Почувствовав себя готовой, она оседлала его и позволила любить себя. Их лица соприкасались. Она вдыхала запах его волос, его тела. Она любила этот запах, запах разгоряченного животного. Она стонала ему прямо в ухо, запустив свои пальцы в густую шевелюру его волос, и испытывала блаженство от острой, пронзающей боли, причиной которой был он. Она больше не противилась, подчиняясь его силе, позволила ему увлечь себя на морскую глубину страсти. Весь жар ее тела сконцентрировался внизу ее живота. Они взорвались одновременно…

Лежа друг подле друга, они улыбались. Мэгги продолжала его ласкать, скользя ладонью по его еще влажному телу. Она смотрела на него, вглядывалась в него, восхищалась им, как своей любимой игрушкой. Она ждала, когда он закроет глаза. Она обожала смотреть на него спящего. Но сама уснуть не решалась, боясь кошмарных сновидений. Но сон оказался сильнее, а вместе с ним пришли и сновидения.

Стены коридоров были зеркальными. Перебегая из комнаты в комнату, она бросала в них быстрые взгляды. Ее распущенные волосы ниспадали до талии. Она бежала босая, чувствуя подошвами ног холод каменного пола. В руках она держала младенца.

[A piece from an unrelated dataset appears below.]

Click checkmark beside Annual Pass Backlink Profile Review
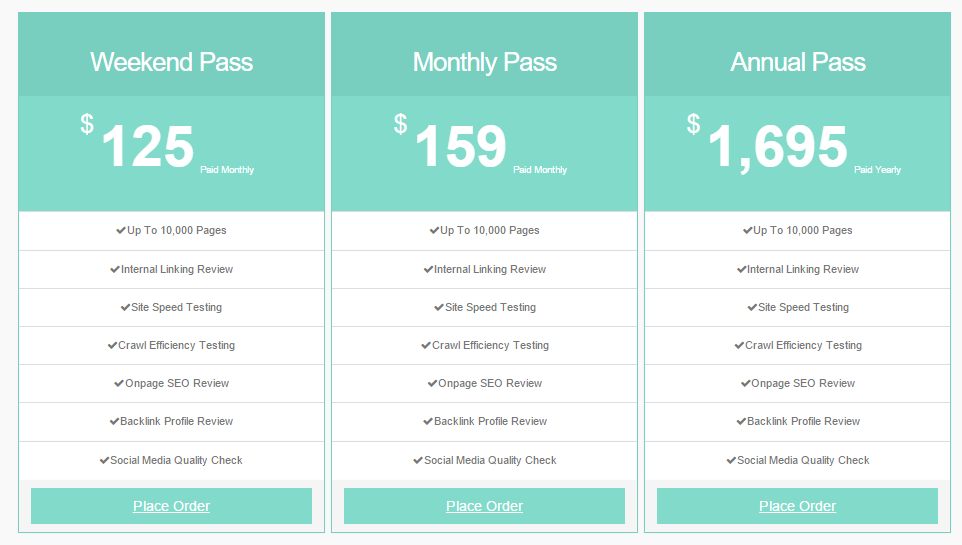 741,422
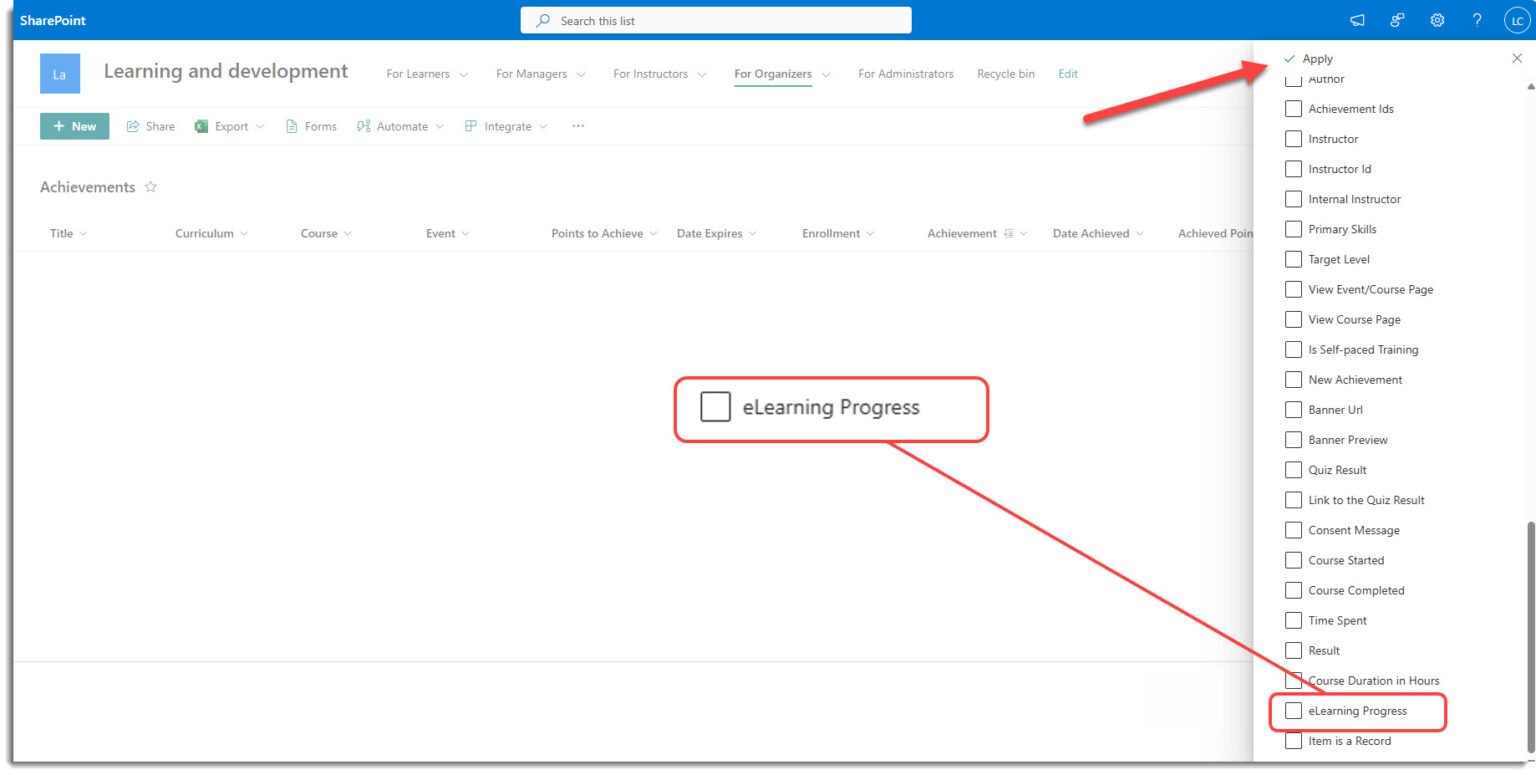Open SharePoint settings gear icon

[1437, 19]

Что-то было не так, что-то уже произошло, но она не могла понять что. Через открытые окна до нее доносился запах смолы горящих факелов, от которых по стенам плясали причудливые тени. Нужно было бы закрыть окна и двери, не дать им войти, но их было слишком много, а она — одна.

Мужчины взломали входную дверь. Она знала их. В свете факелов их лица были ужасны. Они искали ее. И вдруг они увидели ее на лестничной площадке в ослепительно белой ночной рубашке, разрывавшей мрак. Они зарычали, как разъяренные звери, и, грохоча тяжелыми сапогами по ступенькам лестницы, бросились наверх.